* Challenge:
Rescale the data below by writing every line out again, requests included, with each answer coordinate multiplied by 1.1 and rounded to a whole number, halves rounding up. Leave the pictures out of your answer.

----- Raw data

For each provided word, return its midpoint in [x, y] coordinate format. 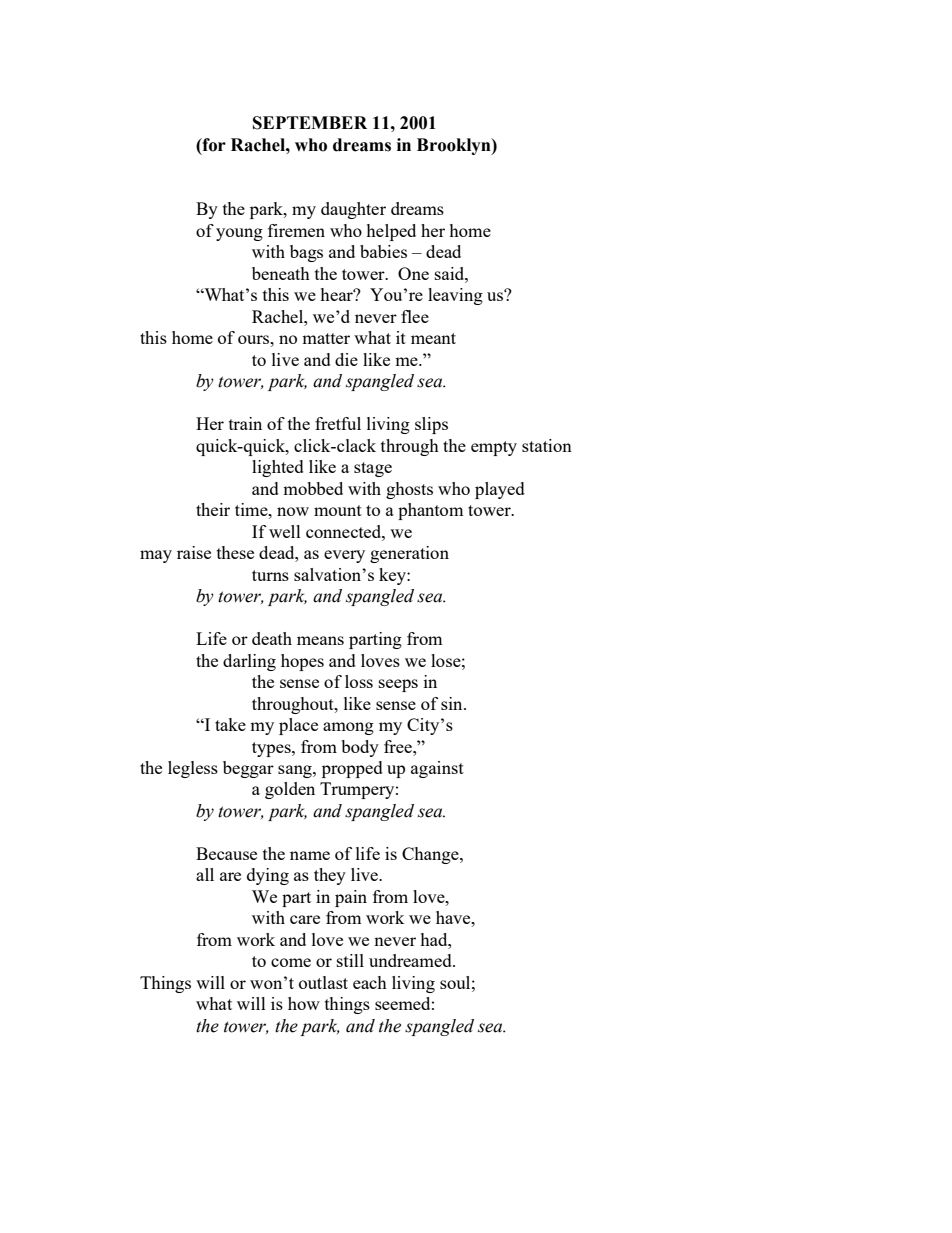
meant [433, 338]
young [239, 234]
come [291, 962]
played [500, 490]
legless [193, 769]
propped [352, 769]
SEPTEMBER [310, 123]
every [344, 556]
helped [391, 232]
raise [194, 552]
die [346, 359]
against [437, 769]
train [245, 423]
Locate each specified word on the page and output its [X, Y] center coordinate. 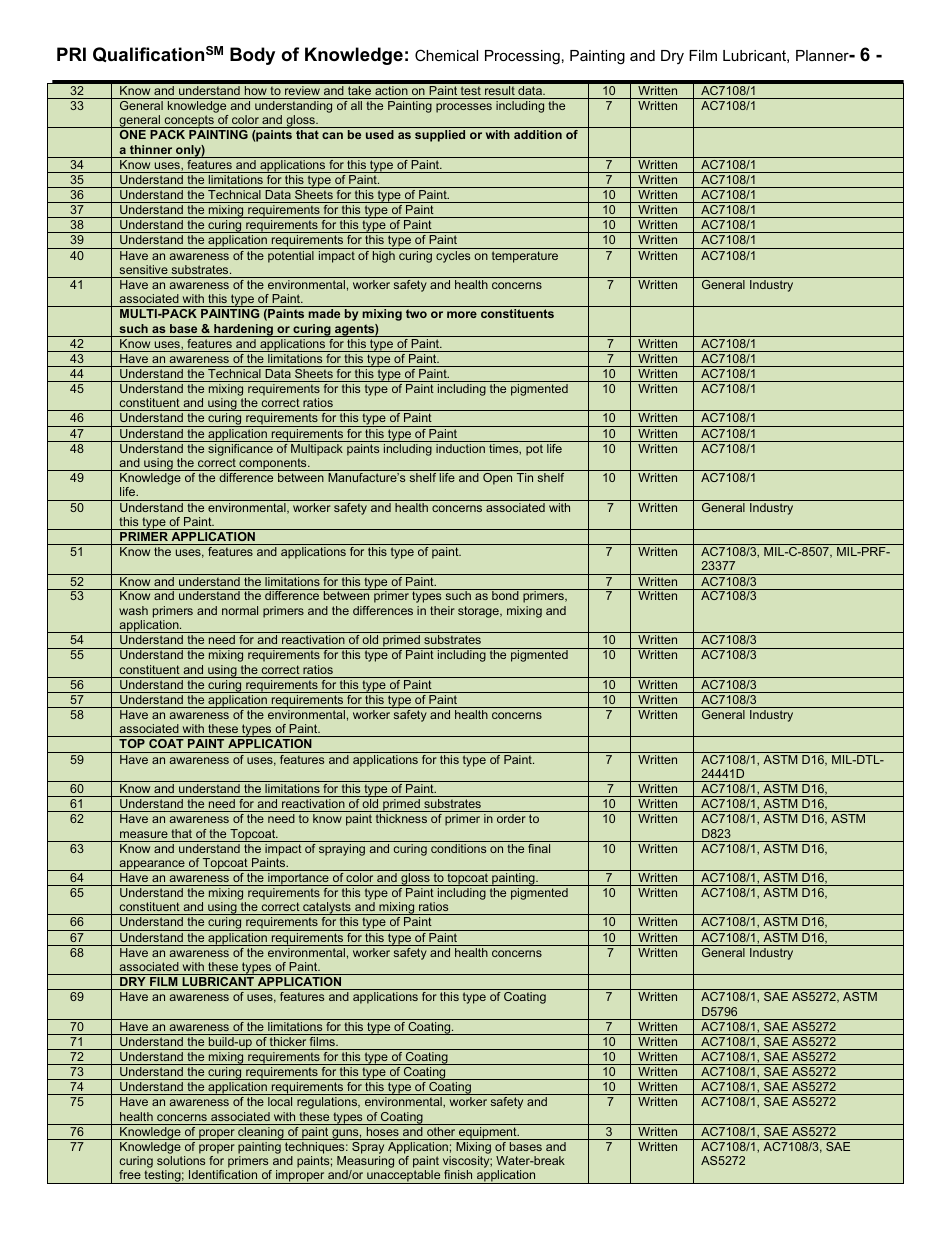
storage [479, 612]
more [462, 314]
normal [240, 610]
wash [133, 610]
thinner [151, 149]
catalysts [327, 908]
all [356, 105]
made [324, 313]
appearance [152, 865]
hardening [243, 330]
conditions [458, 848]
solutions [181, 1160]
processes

----------

* The response:
For each provided word, return its midpoint in [x, y] coordinate format. 
meant [476, 372]
young [263, 257]
come [320, 1058]
played [550, 539]
legless [212, 846]
propped [387, 846]
SEPTEMBER [341, 135]
every [378, 612]
helped [430, 255]
raise [213, 607]
die [381, 395]
against [481, 846]
train [270, 465]
Locate each specified word on the page and output its [X, Y] center coordinate. 
storage [527, 673]
more [508, 345]
normal [264, 671]
wash [146, 671]
thinner [166, 164]
catalysts [360, 999]
all [392, 116]
made [356, 344]
appearance [167, 952]
hardening [267, 363]
conditions [504, 933]
solutions [199, 1276]
processes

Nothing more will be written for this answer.